Interestingly, neither demographics, such as age, gender, and education, nor motor symptoms, disease severity or disease duration were strongly predictive of rapid cognitive decline {all ps<0.05, though we note trend level differences in age [t(40.42)=−1.98, p=0.054] and UPDRS part III motor score [t(39.17)=1.99, p=0.054] between the patient classes}. Because of the large number of independent comparisons, trends of p>0.06 are not considered further.
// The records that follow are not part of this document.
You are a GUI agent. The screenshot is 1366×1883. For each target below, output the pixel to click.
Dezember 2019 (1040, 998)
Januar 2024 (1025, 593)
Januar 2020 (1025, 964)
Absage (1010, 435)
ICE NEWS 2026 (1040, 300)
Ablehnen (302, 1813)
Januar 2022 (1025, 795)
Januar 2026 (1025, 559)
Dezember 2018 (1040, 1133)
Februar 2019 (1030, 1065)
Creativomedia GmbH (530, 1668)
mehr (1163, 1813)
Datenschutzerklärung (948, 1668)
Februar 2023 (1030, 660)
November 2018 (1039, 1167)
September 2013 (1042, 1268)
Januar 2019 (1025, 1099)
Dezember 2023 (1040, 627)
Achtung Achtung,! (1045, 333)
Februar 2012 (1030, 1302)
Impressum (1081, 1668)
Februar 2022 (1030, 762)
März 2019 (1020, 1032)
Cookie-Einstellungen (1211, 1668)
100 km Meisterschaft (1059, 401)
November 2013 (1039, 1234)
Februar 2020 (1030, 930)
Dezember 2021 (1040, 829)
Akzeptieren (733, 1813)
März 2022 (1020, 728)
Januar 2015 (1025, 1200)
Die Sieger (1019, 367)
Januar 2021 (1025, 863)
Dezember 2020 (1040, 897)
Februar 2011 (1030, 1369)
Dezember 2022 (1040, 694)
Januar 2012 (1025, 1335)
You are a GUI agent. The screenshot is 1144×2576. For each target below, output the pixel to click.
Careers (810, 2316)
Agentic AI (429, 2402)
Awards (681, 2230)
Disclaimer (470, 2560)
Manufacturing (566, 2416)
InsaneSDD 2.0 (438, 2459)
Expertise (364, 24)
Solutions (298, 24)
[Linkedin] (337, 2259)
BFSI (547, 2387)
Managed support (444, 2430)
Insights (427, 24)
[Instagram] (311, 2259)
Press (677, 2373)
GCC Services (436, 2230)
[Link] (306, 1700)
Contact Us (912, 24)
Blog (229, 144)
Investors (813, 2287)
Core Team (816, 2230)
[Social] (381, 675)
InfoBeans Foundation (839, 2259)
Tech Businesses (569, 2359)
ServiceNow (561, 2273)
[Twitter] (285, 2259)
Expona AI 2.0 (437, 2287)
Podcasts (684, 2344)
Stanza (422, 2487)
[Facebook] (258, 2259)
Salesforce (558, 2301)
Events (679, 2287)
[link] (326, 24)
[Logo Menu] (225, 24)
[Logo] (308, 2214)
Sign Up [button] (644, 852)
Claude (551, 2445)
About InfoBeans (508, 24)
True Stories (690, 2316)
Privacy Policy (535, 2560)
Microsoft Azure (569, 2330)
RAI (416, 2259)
Differences in regional neuropathology between the large PD class and the rapid decliners, estimated as DAT density in caudate and putamen, were compared between groups. DAT density estimates from SPECT scans obtained at the screening visit were available for 305 patients from the larger class and 33 patients from the class of rapid decliners and 293 and 28 patients, respectively, had at least one follow-up scan. Linear mixed effects models with DAT density as the outcome and class and time as predictors were fitted separately for caudate and putamen. For caudate DAT density, the results revealed a significant effect of time, class, and a trend for a significant time*class interaction, suggesting slightly accelerated loss of caudate DAT density for the rapid decliners. For putamen DAT density, a significant effect of time, class but no significant time*class interaction was found (Table 5). Figure 2 illustrates the main effects and interactions for both models. A linear model assessing the interaction between region (caudate/putamen) and class for baseline DAT level confirmed that a difference in DAT density between classes at baseline was pronounced for caudate relative to putamen (interaction Estimate=−0.22, SE=0.11, and p=0.05). Together, this suggests a highly significant DAT deficit for the rapid decliners that was marginally more pronounced for caudate both at baseline and in terms of loss over time. For comparison, the reduction of CSF biomarker levels over time did not differ between classes for myloidaß42 (Table 5), t-tau, or p-tau (ps>0.50). Of note, there was a significant interaction between class and time for α-synuclein (Estimate for time*class=67.36, SE=33.34, and p=0.04), but in the direction that α-synuclein increased at follow-up timepoints to the level of the comparison class (i.e., regression to the mean), suggesting that the marginal difference at baseline may be a false positive. Thus, unlike DAT, CSF biomarker change did not resemble the pattern of cognitive decline.

Within the group of rapid decliners, change in caudate DAT was associated with change in visuospatial ability (estimated with individually fitted slopes for each patient and each outcome, r=0.42, p=0.03, and N=28), but not with change in executive functions or memory (p>0.05).